Farklı, güçlü, özgüvenli ve özel kadınlar olma fırsatını kaçırmayın…
Dünya Şampiyonu olduktan sonra bu ünvanı devam ettirebilmek aynı başarıyı tekrar elde edebilme beklentisi ek bir stres veya kaygı bozukluğu yaratmıyor mu diye merak edip soruyorum. Elis Özbay:
– Başardım, yine başarırım , diye yanıtlıyor.
Başarının geleceğine yürekten inanıyorum ben de. Çünkü başarı için yola çıkma kararlılığı ve yola devam etme azmi gerekir. Elis Özbay, gencecik bir kadın atlet olarak büyük bir yükü taşıma gücünün olduğunu ve bu mücadele için hazır olduğunu gösteriyor. Aslında bayrağı devraldığını ve daha ileri taşımak için mücadele ettiğini fark ediyorum.
Bu kez sözü Ebru Akinal alıyor. O da ekibi Nigar Hatun Demiroğlu ile Avrupa Gençler Şampiyonasında 23 yaş altı ümit kadınlarda iki tek kategorisinde ikinci olarak gümüş madalya getirdiler ülkemize. Ebru da başarılı bir sporcu olduğu gibi başarılı da bir öğrenci, Çukurova Üniversitesinde Psikoloji bölümünde okuyor. Küreğe başladıktan sonra hayatımda dengeleri kurmayı öğrendim, diyor. İş, okul, kürek ve sosyal hayatın her alanına vakit ayırabiliyorum. Okuldaki diğer sınıf arkadaşlarım bunu nasıl başardığıma şaşırıyorlar. Ama hayatımı ve zaman yönetimini nasıl yapacağımı öğrendim. Okula, işe ve küreğe vakit ayırabildiğim gibi eğlenmeye dinlenmeye de vakit ayırabiliyorum. Kürek sporu size hayatı öğretir diyor. Stresi yönetmeyi, krizleri yönetmeyi öğrendim. Bir başkası için bir şeyler yapmayı öğrendim. Bırakmamayı öğrendim. Emeğe, doğaya, insana saygının anlamını kavradım. Ne kadar kendim gibiysem, o kadar sahici ve o kadar rafine olduğumu fark ettim. Özgüvenle girişimci bir insan olarak diğer sınıf arkadaşlarımdan farklılaştığımı görüyorum. Kürek sporu ile sabır etmeyi ve sabırla azmetmenin sonucu hayallerime ulaşabileceğimi deneyimledim, diyor.

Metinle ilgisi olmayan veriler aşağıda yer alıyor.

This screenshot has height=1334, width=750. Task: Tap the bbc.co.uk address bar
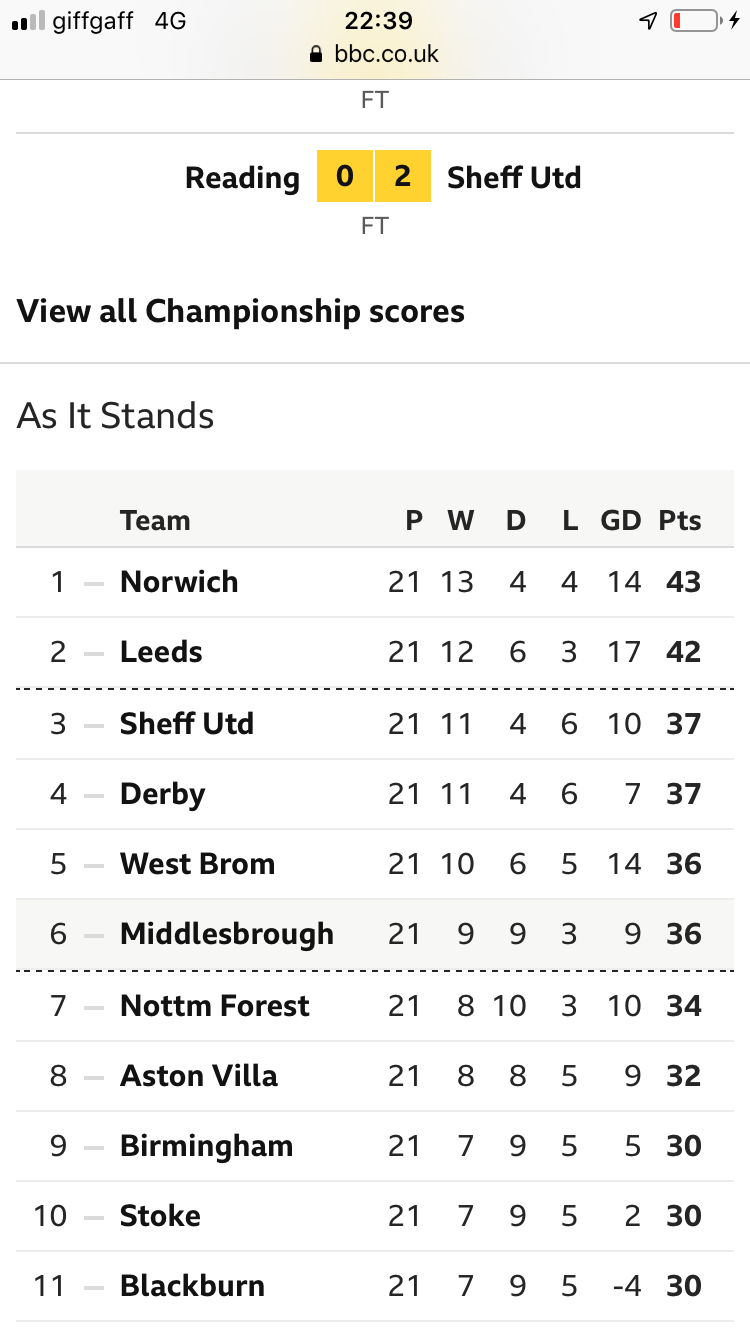375,54
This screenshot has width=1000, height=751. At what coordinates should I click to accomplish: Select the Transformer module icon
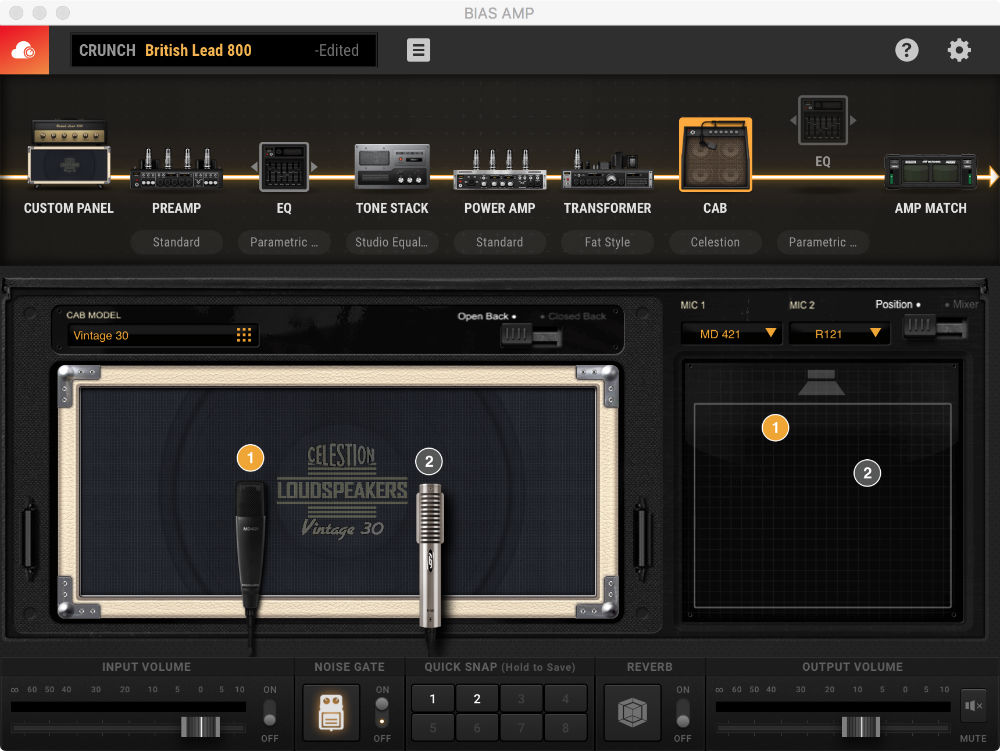[607, 169]
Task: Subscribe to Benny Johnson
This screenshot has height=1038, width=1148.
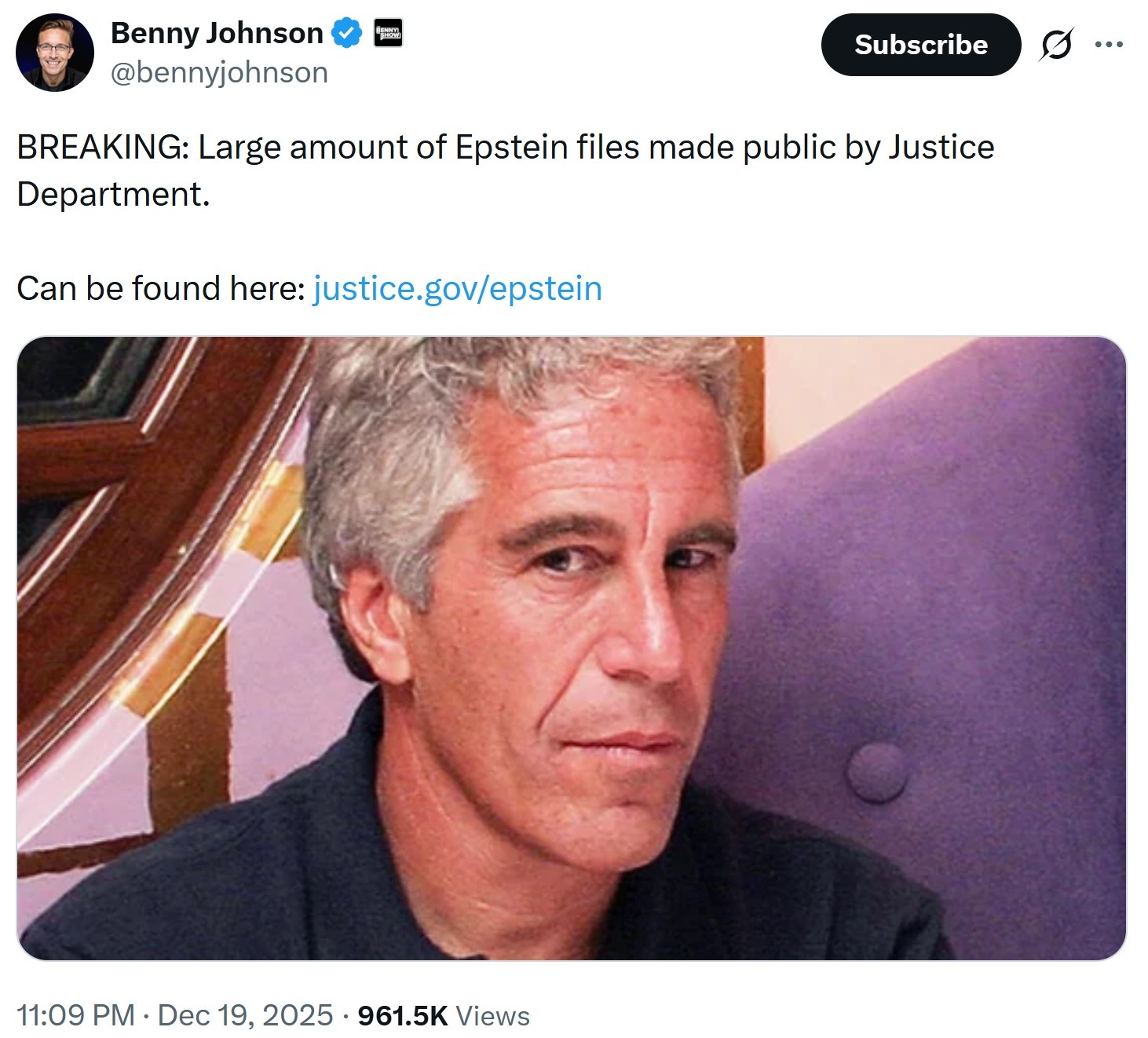Action: 921,45
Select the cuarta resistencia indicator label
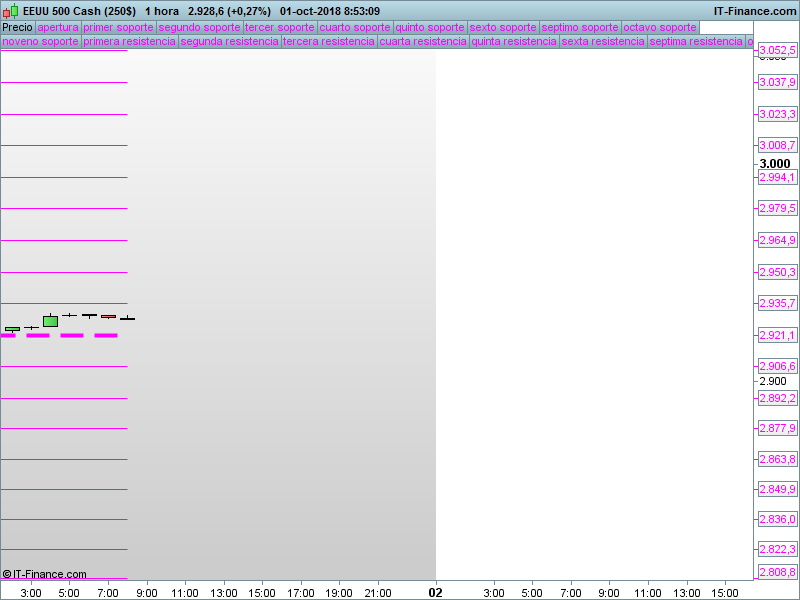800x600 pixels. click(x=423, y=42)
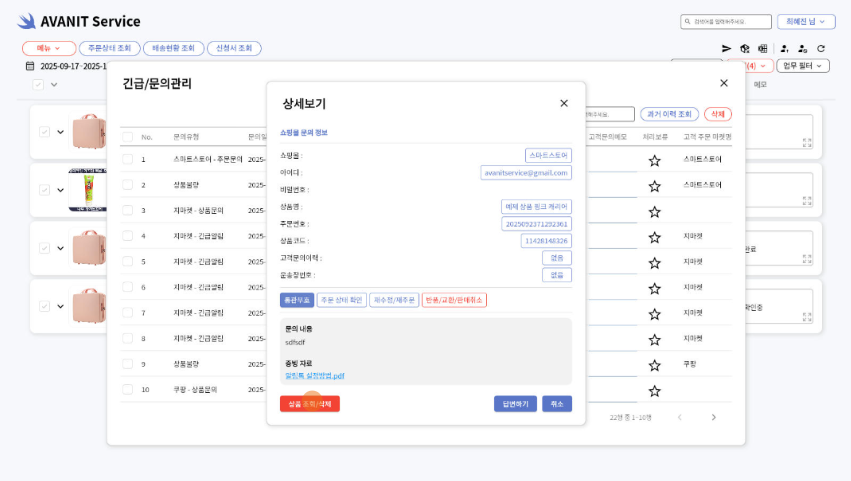Click the calendar icon beside date range
Image resolution: width=851 pixels, height=481 pixels.
(x=30, y=66)
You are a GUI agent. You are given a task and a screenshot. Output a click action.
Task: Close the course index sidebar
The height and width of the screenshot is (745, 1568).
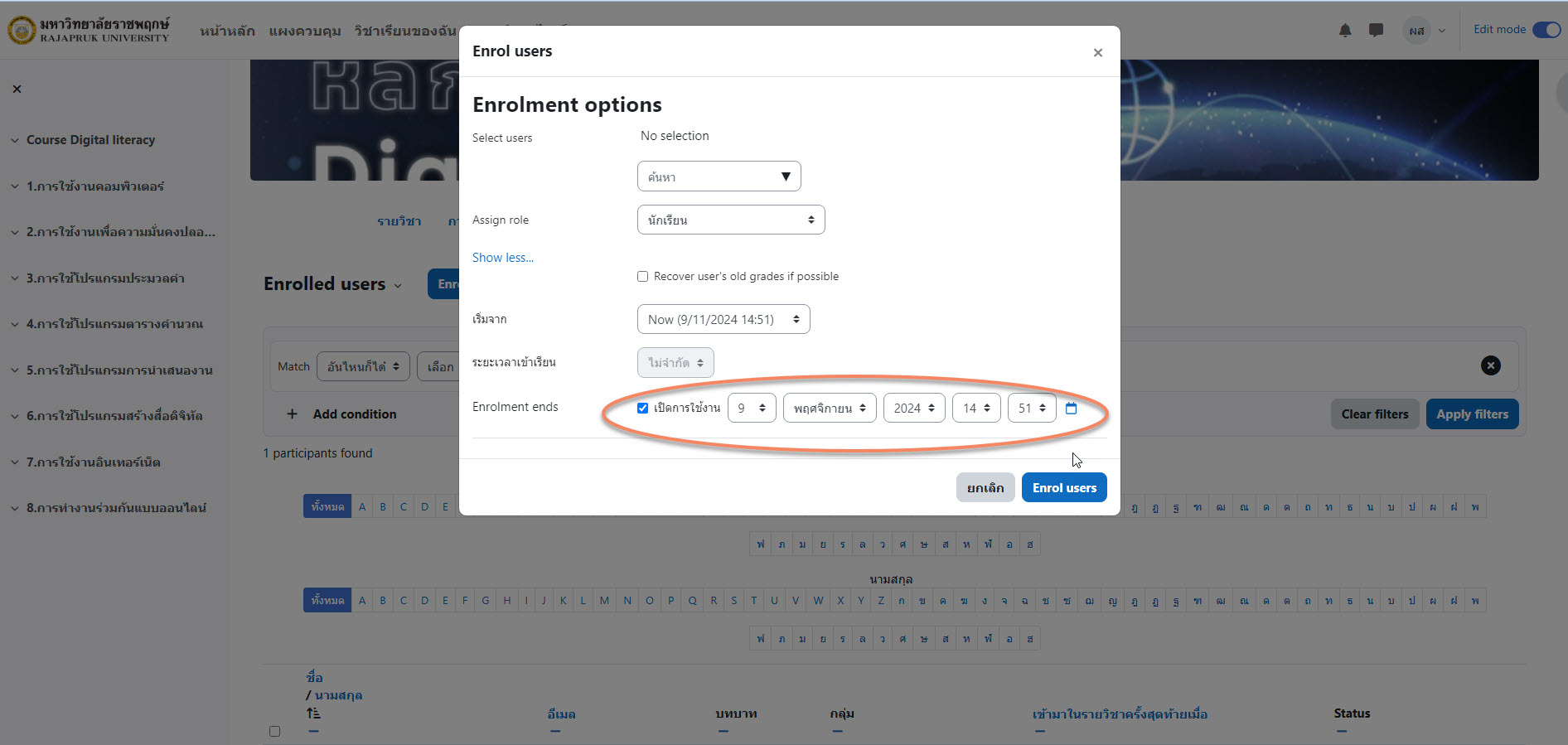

Kürek çekerken yaşadığımı hissediyorum. diyor Ebru.
Bu tarifi imkansız bir tutku. Ben de geç tanıştığım bu sporda aynı duyguyu hissediyorum. Her sabah hava durumuna sabırsızlıkla bakıp, antrenmana koşuyorum ve teknem ile suda bir sonsuz hayalin peşinde özgürleşme duygusu yaşadığım bu sporun başkalarında da benzer duyguları uyandırdığını görmek beni gerçekten çok mutlu ediyor. Farklı teknelerde, farklı nehirlerde de olsak, tüm kürekçiler olarak aynı his denizinde beraber kürek çekiyoruz.
Ebru Akinal |
Ebru da Elis gibi kürek sporunun yaygınlaşması ve gelişmesi için bayrak devralmış. Çukurova Üniversitesinin kapanan kürek takımının açılması için çalışmalar yürütüyor. O da rol model olarak aldığı sorumluluğun bilincinde. Bu spordaki başarının daha ileri taşınması ve yaygınlaşması için projeleri ve hayalleri var.
Ve ben böyle üst düzey bir sorumluluk duygusu geliştirmiş, kendi ile genç yaşta karşılaşmış gençlerle tanıştığım için onlardan daha çok heyecanlıyım galiba. 23 yaş altı genç sporculara neden ümitler dendiğini anlıyorum şimdi. Onlar yaşamın her alanının iyileşmesi adına ümitlerimizi ve taşıyorlar. Bunun nasıl bir sorumluluk olduğunun da farkındalar.
Kürekte başarılı olmak için teknik bir beceri üstünlüğü ve ekip uyumu göstermenin yanı sıra tüm yıl tonlarca ağırlık kaldırırsınız. Hayatınızın her alanını disiplin altında tutmanızı ve beraberinde kontrollü bir yaşamı gerektirir. Kürek sporu bunu size öğretir. Bu disipline kavuşmanın getirilerini ömür boyu yaşarsınız. Hayatın sürprizleri ne getirirse getirsin, bunlara karşı dayanıklı insanlar olursunuz. Kendinizi, kendiniz gibi olmayı, insanı ve yaşamayı öğrenirsiniz. Hayal edeceğiniz gerçekçi bir rüya peşinde sabretmeyi öğrenirsiniz. Kürekçi olmak ayrıcalıklı bir insan olmayı beraberinde getirir. Kürek sporu emek verdikçe, bunun getirisini her antrenmanda size gösterir. Kürek çekmek kolay değildir ama her antrenmanda sizi pozitif yönde motive eder. Bu inanılmaz deneyim için muhakkak denenmesi gerekir.
Ümit genç millilerimiz bu yıl ülkemize getirdikleri başarılarla ve hayal rotalarıyla gelecek için ümidimiz oldular. Gençleri bu sporu denemek için çağırıyorlar.
Hayata hazır olmak ve ayrıcalıklı olmak için kürek çekmeye davetlisiniz.
Anlıyorum ki, tüm aşılması zor maddi manevi zorluklara rağmen iyi şeyler olmaya devam edecek. Sekiz tek kadın takımlarının yarışlarını seyretmek hayal olmaktan çıkacak. Çünkü bayrak sağlam ellerde.